## STORED DATA
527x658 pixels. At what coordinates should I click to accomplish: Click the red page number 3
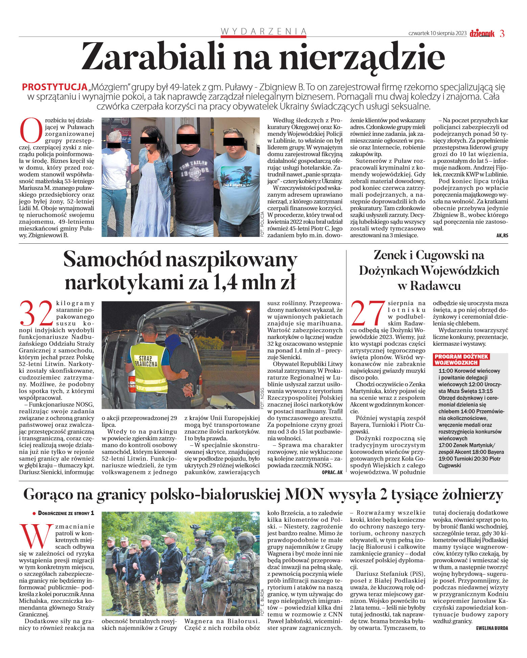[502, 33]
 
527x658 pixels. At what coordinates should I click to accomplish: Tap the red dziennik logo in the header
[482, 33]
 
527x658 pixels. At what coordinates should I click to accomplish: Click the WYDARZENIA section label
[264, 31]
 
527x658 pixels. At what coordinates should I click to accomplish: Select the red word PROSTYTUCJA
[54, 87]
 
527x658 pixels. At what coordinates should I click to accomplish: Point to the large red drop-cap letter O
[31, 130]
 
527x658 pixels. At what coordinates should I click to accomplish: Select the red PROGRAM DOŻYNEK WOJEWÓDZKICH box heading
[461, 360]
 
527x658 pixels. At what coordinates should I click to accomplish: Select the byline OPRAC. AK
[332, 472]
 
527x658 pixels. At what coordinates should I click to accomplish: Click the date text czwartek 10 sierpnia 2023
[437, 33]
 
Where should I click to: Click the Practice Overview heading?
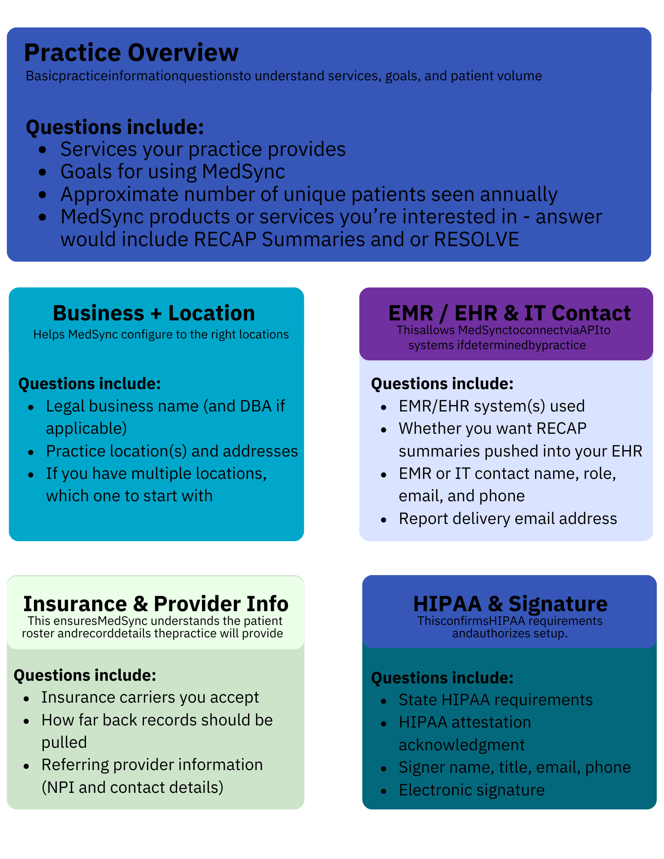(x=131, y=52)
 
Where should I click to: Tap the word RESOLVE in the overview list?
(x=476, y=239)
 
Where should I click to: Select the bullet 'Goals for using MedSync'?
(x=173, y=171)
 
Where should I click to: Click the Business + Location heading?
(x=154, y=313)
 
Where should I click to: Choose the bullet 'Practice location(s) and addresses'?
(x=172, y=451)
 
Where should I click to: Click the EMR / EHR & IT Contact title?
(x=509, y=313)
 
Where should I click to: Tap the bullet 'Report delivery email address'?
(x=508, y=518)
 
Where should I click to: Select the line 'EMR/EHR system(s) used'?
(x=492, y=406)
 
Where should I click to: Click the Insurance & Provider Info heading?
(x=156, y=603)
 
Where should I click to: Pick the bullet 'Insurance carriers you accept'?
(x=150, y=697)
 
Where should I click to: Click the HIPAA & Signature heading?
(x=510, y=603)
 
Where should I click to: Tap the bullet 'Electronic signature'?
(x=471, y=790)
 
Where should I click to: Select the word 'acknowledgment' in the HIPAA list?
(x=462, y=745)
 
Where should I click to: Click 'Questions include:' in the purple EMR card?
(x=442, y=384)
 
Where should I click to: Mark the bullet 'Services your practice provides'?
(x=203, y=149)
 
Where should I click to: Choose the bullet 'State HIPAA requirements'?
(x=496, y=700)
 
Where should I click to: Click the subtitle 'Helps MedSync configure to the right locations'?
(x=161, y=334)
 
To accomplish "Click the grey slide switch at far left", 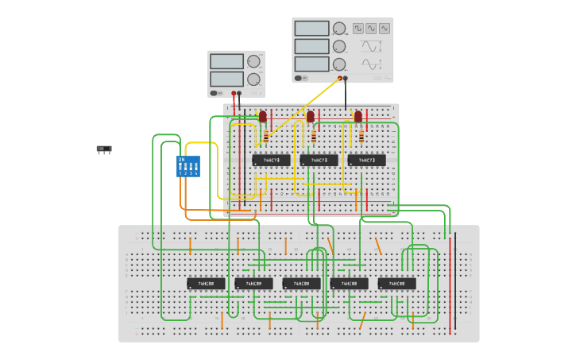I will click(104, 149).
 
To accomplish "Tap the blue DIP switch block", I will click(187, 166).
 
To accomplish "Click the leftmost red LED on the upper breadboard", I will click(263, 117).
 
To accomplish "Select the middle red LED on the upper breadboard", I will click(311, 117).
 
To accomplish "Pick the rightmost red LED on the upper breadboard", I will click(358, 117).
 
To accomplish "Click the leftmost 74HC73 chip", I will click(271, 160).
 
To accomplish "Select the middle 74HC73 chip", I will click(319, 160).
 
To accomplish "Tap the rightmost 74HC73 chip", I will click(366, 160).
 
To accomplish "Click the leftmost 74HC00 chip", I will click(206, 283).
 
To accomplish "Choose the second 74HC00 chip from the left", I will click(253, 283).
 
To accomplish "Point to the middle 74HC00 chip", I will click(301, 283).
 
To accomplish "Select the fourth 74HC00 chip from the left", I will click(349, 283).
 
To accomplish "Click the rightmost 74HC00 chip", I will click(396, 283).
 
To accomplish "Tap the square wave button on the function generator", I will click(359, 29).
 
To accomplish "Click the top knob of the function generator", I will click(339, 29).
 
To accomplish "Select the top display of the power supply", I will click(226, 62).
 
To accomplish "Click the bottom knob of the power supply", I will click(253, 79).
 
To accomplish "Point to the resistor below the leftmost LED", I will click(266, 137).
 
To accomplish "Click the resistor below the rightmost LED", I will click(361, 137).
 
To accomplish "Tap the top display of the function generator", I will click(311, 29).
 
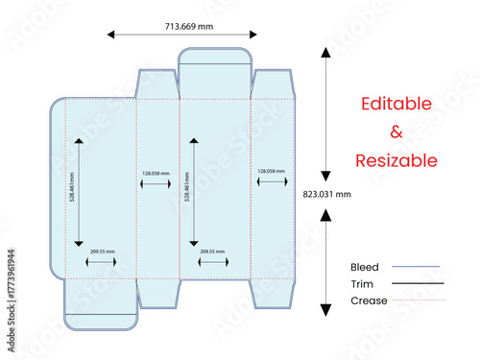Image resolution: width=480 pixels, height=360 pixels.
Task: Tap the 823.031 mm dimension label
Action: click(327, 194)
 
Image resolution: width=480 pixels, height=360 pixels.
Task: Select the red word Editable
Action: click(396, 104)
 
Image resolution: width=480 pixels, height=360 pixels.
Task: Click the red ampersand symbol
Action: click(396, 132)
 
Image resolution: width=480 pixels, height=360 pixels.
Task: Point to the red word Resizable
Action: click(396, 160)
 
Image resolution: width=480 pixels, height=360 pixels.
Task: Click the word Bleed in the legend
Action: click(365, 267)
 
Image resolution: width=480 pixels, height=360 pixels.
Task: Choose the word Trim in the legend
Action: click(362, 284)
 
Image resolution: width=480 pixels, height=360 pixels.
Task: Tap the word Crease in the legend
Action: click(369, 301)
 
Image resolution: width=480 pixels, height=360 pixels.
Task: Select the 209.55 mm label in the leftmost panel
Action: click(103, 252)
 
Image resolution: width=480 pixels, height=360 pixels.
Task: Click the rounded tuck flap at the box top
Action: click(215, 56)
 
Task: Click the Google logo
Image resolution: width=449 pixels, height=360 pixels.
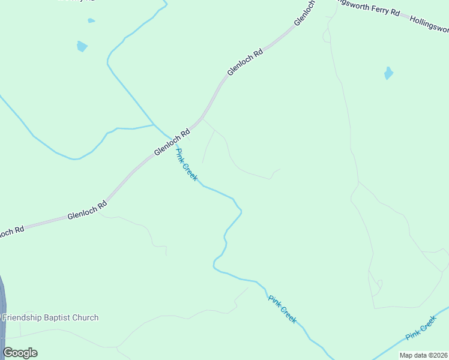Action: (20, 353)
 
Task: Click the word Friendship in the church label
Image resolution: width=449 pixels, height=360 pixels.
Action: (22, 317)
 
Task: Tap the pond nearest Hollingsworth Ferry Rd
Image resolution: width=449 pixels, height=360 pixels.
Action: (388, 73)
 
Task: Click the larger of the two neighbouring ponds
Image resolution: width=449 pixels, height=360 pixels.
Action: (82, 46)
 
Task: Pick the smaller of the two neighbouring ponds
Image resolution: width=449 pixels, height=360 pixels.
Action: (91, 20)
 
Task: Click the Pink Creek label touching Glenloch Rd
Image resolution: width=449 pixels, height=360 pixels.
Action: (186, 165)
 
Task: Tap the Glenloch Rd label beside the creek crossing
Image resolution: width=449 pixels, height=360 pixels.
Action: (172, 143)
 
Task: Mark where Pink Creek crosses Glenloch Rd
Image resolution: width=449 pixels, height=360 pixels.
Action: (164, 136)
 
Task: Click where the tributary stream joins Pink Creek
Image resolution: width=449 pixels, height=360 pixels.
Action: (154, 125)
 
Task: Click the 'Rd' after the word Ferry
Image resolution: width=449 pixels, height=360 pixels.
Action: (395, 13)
* * *
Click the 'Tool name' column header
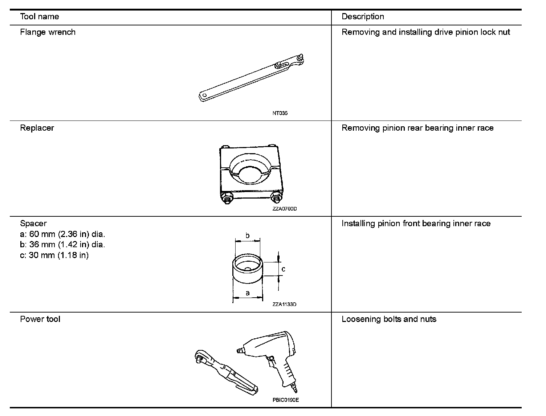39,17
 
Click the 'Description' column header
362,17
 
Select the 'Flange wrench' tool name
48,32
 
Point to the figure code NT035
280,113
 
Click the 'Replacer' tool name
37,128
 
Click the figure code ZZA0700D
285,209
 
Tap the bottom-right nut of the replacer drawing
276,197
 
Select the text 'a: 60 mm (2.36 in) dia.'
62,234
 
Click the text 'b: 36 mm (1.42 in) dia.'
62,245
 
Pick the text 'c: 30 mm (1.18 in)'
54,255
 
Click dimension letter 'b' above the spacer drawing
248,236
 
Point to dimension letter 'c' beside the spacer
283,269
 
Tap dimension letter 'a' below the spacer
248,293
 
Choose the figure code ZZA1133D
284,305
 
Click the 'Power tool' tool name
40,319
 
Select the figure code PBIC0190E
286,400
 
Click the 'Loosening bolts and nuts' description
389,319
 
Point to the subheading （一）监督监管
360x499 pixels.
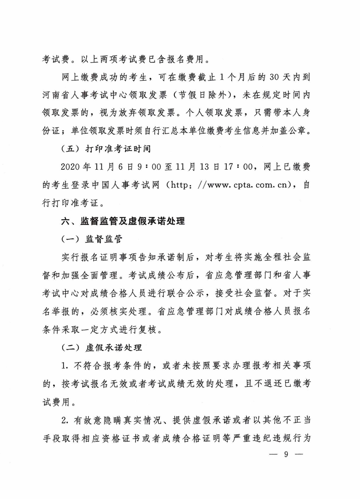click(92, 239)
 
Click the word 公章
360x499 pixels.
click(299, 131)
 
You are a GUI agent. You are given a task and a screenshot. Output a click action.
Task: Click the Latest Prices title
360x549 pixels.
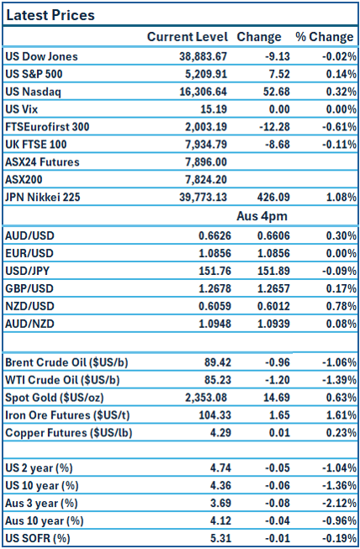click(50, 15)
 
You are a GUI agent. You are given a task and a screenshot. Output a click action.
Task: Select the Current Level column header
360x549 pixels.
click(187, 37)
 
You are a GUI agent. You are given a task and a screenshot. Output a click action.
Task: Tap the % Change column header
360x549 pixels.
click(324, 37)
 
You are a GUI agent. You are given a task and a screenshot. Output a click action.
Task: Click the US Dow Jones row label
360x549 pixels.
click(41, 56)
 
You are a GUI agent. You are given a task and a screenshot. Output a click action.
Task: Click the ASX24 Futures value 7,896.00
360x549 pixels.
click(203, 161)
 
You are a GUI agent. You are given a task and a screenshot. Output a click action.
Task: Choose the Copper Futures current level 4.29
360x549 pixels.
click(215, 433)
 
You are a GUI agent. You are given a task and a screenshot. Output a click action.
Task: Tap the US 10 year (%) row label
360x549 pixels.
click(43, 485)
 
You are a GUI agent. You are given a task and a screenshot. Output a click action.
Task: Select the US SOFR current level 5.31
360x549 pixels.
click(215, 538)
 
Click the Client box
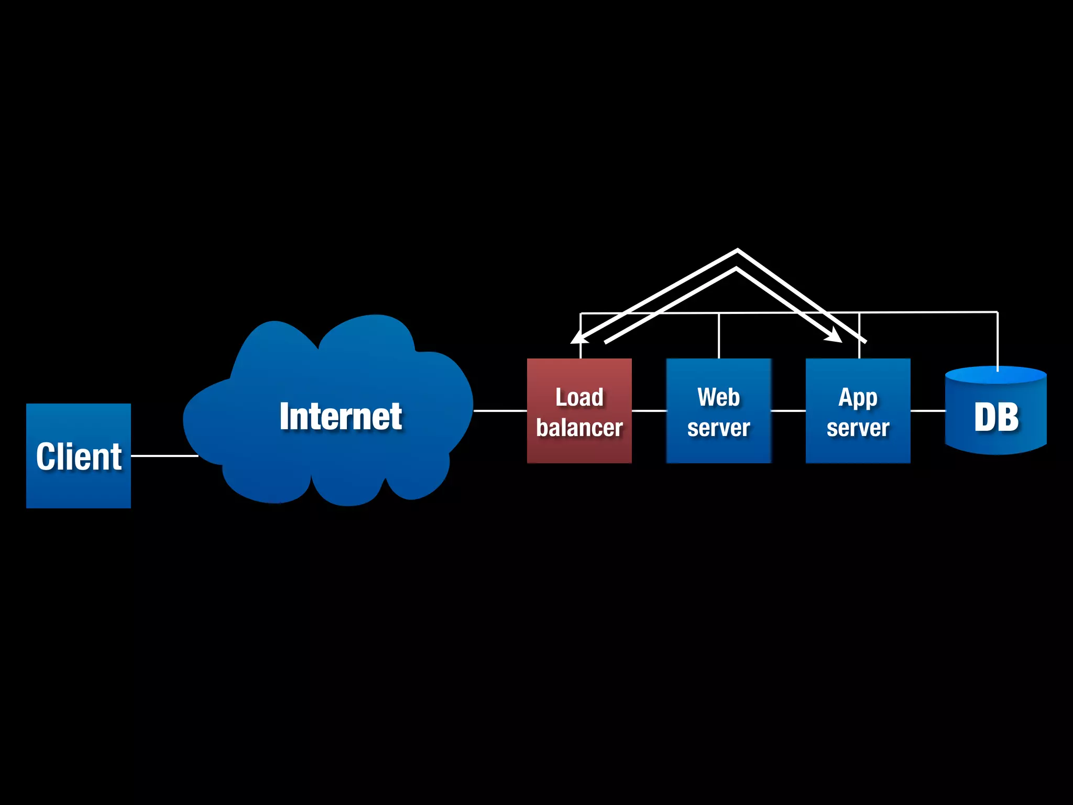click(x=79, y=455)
==
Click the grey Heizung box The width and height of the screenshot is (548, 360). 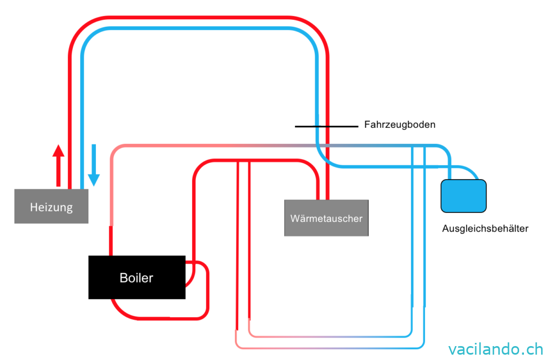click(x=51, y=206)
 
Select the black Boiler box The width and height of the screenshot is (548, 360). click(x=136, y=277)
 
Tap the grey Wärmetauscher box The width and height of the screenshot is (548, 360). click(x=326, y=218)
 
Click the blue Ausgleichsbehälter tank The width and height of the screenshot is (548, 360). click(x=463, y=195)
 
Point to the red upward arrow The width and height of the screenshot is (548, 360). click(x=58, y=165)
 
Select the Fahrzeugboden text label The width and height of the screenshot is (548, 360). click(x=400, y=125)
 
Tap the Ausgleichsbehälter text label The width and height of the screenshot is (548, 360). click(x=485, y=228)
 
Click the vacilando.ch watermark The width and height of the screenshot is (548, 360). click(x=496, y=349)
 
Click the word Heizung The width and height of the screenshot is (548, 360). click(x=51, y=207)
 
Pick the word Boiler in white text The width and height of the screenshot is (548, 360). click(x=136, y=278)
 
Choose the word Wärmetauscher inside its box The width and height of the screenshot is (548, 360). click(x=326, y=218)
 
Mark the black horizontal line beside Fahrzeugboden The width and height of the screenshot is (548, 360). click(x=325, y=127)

## SHORT TASK
Rewrite the records from the line with "Click the 'Description' column header" to the line with "click(299, 131)", both included, keeping every request as it is and scaling each click coordinate in the answers by 2.55, rounded to the nearest whole number with halves rounded up. Leave the pictures out.

## FINISHED EXERCISE
Click the 'Description' column header
923,43
 
Select the 'Flange wrench' tool name
122,82
 
Point to the figure code NT035
714,288
 
Click the 'Replacer' tool name
94,326
 
Click the figure code ZZA0700D
727,533
 
Tap the bottom-right nut of the replacer drawing
704,502
 
Select the text 'a: 60 mm (2.36 in) dia.'
158,597
 
Click the text 'b: 36 mm (1.42 in) dia.'
158,625
 
Pick the text 'c: 30 mm (1.18 in)'
138,650
 
Click dimension letter 'b' above the spacer drawing
632,602
 
Point to dimension letter 'c' beside the spacer
722,686
 
Tap dimension letter 'a' below the spacer
632,747
 
Choose the figure code ZZA1133D
724,778
 
Click the 'Power tool' tool name
102,813
 
Select the figure code PBIC0190E
729,1020
 
Click the 'Loosening bolts and nuts' description
992,813
 
Point to the subheading （一）监督监管
360x499 pixels.
click(235, 609)
 
Click the word 公章
360x499 pixels.
click(762, 334)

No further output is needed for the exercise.